## Task directions
Could you rewrite the stretch of records from the line containing "This screenshot has height=492, width=800." through the line containing "[x=20, y=177]", keeping every line and offsetting each coordinate in the answers by adding 39? Give only those lines.

## Records shown
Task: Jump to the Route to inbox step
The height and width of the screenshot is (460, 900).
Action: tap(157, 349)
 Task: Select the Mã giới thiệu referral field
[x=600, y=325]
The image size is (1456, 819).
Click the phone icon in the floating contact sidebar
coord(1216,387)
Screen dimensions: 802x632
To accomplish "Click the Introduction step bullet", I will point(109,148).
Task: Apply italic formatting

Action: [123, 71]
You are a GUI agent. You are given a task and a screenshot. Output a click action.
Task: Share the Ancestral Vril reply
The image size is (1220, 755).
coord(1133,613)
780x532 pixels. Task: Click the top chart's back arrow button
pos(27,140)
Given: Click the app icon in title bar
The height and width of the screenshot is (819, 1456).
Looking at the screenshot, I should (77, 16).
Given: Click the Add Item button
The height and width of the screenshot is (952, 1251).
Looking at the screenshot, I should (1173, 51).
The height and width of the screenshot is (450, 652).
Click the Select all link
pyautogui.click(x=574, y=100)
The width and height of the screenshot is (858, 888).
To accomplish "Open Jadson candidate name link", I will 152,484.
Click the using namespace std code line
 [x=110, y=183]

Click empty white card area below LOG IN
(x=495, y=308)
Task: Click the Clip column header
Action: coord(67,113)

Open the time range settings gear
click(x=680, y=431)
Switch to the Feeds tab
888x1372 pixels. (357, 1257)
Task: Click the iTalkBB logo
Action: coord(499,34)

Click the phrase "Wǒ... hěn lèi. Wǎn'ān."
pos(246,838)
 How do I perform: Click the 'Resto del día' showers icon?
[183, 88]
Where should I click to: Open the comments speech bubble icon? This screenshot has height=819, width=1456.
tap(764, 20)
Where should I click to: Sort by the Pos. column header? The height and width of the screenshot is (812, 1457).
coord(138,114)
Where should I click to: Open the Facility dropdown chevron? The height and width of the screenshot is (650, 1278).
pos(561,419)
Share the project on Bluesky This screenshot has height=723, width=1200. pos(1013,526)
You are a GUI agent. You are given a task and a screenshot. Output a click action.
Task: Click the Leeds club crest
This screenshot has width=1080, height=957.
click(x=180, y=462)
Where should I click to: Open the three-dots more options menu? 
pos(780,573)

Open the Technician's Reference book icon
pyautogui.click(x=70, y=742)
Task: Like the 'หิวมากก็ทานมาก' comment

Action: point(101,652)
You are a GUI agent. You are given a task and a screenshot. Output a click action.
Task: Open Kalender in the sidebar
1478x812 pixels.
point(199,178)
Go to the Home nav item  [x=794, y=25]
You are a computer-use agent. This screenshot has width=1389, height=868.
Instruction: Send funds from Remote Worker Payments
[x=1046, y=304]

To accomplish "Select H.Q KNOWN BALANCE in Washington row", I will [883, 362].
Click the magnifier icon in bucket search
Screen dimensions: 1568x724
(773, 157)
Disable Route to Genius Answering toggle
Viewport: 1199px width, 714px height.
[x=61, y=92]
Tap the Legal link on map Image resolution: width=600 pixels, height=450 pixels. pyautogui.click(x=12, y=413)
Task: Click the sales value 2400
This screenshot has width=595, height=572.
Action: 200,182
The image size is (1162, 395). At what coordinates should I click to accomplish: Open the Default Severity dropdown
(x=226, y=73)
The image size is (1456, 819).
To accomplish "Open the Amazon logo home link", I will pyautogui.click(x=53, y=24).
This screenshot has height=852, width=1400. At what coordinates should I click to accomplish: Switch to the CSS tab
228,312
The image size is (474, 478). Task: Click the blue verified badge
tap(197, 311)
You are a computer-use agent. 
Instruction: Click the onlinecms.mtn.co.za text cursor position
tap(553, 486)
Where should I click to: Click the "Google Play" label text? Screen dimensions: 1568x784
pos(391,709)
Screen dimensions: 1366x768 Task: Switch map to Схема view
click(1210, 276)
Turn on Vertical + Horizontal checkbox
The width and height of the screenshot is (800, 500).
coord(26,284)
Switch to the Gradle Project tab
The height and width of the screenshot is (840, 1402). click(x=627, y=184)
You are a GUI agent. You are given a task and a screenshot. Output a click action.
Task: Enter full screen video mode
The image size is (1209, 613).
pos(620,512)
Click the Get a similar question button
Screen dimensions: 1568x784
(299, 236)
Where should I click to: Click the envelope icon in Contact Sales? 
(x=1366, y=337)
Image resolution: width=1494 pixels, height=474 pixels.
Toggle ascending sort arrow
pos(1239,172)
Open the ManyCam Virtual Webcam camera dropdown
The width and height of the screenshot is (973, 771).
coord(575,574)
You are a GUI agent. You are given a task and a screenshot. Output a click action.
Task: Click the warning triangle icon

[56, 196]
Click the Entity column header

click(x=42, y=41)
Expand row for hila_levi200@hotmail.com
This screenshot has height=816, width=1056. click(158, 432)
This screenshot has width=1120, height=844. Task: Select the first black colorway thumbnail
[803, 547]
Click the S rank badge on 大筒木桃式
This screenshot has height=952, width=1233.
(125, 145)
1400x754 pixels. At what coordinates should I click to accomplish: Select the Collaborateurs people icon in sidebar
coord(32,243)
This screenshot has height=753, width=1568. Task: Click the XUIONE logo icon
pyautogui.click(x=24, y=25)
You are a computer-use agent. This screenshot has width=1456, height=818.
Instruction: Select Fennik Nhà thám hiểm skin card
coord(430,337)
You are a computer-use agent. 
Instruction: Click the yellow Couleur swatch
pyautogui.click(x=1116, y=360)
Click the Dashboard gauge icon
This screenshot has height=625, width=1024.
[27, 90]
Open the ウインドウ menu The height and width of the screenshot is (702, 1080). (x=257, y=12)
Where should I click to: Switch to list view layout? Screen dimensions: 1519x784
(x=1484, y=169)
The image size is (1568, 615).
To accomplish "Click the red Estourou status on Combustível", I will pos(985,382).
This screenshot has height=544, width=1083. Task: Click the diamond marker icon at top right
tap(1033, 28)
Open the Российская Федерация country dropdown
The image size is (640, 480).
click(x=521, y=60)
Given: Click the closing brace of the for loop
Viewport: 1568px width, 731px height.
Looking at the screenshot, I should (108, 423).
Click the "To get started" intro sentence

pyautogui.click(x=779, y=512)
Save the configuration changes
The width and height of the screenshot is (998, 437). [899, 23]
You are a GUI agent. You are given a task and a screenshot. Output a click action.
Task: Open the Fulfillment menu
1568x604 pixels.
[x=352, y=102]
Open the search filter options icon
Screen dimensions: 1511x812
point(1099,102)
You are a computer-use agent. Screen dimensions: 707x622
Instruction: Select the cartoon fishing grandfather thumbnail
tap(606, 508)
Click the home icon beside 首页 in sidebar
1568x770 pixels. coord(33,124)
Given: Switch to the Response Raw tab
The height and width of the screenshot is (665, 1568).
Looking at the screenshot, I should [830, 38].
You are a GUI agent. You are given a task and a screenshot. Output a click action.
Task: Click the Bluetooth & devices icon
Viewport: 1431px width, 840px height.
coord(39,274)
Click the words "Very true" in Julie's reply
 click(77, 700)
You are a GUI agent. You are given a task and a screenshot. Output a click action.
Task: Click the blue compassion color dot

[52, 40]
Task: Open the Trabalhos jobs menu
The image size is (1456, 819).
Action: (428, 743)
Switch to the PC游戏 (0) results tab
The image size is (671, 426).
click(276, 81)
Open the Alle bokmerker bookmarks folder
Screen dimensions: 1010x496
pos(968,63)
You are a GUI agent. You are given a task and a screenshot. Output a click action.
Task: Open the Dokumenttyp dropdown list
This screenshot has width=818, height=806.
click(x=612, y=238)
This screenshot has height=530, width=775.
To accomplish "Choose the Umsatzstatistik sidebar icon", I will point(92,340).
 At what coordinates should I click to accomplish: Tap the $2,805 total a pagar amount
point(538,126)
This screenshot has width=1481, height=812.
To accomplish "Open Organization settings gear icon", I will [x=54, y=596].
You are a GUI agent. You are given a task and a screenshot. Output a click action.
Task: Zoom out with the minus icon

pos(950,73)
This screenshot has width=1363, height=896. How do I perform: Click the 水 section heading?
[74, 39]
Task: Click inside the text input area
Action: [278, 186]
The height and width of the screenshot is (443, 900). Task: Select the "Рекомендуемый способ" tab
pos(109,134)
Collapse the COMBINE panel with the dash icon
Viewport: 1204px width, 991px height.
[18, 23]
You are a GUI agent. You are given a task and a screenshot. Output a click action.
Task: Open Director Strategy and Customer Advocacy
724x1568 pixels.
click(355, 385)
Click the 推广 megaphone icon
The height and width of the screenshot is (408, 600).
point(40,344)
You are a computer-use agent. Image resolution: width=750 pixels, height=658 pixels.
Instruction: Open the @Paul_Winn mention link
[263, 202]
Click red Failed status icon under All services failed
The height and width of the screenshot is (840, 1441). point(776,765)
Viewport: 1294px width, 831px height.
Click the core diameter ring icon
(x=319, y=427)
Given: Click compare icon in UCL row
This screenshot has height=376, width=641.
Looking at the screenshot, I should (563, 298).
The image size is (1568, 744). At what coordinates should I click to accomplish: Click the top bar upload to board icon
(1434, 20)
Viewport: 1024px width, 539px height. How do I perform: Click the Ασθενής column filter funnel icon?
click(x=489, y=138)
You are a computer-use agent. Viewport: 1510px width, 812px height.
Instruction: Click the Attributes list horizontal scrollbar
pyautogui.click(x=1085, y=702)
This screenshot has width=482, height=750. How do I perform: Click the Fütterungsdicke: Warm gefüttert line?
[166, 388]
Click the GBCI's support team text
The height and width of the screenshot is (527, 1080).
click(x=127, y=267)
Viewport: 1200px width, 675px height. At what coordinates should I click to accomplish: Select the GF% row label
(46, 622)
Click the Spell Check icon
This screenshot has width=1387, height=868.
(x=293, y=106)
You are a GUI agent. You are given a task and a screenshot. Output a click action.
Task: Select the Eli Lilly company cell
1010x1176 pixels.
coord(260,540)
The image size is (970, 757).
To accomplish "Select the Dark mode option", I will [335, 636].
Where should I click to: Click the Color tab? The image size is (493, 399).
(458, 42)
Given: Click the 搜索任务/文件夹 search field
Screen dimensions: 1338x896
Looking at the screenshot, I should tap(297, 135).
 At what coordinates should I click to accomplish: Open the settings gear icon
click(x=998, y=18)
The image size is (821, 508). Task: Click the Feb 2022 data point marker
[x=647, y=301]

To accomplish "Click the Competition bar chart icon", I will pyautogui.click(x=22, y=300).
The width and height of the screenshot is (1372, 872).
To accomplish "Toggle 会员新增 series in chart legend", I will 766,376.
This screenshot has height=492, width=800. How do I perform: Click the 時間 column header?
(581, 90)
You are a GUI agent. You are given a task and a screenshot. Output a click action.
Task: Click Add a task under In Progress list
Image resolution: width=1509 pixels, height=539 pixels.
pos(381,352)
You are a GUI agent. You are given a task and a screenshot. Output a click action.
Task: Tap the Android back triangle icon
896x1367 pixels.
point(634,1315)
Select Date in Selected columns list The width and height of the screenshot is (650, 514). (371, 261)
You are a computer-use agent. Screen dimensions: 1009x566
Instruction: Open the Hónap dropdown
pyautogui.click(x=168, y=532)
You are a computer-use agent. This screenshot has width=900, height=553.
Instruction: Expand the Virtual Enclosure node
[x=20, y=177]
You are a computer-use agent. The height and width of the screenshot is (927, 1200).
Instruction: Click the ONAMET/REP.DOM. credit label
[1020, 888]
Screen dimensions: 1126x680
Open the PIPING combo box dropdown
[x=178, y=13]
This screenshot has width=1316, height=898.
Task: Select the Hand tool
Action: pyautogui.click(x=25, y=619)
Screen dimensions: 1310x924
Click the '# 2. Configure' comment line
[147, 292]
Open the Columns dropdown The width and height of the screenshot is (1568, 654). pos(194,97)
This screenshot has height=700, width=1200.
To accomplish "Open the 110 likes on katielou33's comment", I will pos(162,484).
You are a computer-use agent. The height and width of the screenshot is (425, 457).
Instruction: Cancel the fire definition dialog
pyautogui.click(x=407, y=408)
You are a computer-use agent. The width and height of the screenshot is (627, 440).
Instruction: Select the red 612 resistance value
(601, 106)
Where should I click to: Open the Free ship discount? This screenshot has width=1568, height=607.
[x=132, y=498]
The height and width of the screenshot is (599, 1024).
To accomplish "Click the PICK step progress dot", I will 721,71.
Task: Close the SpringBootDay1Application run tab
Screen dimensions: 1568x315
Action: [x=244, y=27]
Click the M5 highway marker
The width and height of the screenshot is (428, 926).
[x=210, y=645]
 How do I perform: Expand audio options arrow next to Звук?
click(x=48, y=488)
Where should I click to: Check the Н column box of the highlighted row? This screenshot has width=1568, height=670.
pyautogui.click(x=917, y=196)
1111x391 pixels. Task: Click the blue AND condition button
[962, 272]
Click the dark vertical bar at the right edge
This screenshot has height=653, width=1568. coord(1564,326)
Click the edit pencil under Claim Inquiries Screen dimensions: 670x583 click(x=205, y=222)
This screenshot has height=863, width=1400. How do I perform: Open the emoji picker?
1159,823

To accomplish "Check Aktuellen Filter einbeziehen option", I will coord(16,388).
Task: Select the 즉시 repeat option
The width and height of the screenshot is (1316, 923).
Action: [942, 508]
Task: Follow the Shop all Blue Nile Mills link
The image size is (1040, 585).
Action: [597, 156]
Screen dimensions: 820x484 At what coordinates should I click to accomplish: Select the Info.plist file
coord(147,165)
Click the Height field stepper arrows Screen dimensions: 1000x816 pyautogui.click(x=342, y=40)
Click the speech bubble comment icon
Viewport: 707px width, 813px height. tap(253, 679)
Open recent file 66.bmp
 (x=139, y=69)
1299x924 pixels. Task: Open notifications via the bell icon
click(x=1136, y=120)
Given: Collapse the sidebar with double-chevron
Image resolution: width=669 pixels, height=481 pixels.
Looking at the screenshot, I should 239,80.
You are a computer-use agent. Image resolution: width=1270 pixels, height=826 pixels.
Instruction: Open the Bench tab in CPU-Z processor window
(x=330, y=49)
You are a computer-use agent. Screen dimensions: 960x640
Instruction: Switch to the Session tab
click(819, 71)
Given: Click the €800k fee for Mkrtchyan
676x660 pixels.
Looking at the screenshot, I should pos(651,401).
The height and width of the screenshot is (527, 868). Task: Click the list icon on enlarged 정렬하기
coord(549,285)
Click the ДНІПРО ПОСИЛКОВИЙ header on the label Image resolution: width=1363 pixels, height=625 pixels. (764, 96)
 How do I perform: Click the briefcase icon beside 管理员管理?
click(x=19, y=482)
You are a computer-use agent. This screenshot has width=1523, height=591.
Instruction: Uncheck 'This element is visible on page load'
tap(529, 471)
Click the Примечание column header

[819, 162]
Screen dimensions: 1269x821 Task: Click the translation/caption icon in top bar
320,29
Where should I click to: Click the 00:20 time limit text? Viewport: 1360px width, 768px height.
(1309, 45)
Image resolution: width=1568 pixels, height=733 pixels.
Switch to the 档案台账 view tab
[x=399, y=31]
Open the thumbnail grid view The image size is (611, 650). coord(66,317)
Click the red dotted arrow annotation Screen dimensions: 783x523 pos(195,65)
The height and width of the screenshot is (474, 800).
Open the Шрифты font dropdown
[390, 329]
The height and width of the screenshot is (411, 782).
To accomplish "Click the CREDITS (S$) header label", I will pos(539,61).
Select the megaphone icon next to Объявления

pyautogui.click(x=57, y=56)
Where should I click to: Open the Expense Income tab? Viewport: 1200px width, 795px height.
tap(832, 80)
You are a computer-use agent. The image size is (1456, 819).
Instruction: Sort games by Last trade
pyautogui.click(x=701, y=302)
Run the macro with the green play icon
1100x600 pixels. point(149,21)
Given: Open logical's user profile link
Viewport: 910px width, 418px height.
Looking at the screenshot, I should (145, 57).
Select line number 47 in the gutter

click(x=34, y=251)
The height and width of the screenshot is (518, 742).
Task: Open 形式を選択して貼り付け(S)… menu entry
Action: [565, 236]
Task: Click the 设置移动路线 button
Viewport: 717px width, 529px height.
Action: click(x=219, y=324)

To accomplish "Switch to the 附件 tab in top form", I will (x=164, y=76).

## Written response
This screenshot has height=492, width=800. How do I perform: Click the 時間 column header?
(620, 129)
You are a GUI agent. You are given a task and a screenshot. Output a click action.
Task: Click Add a task under In Progress list
Image resolution: width=1509 pixels, height=539 pixels.
pos(420,391)
You are a GUI agent. You are given a task and a screenshot. Output a click action.
Task: Tap the Android back triangle icon
896x1367 pixels.
point(673,1354)
Select Date in Selected columns list The width and height of the screenshot is (650, 514). (410, 300)
You are a computer-use agent. Screen dimensions: 1009x566
Instruction: Open the Hónap dropdown
pyautogui.click(x=207, y=571)
You are a computer-use agent. This screenshot has width=900, height=553.
Instruction: Expand the Virtual Enclosure node
[x=59, y=216]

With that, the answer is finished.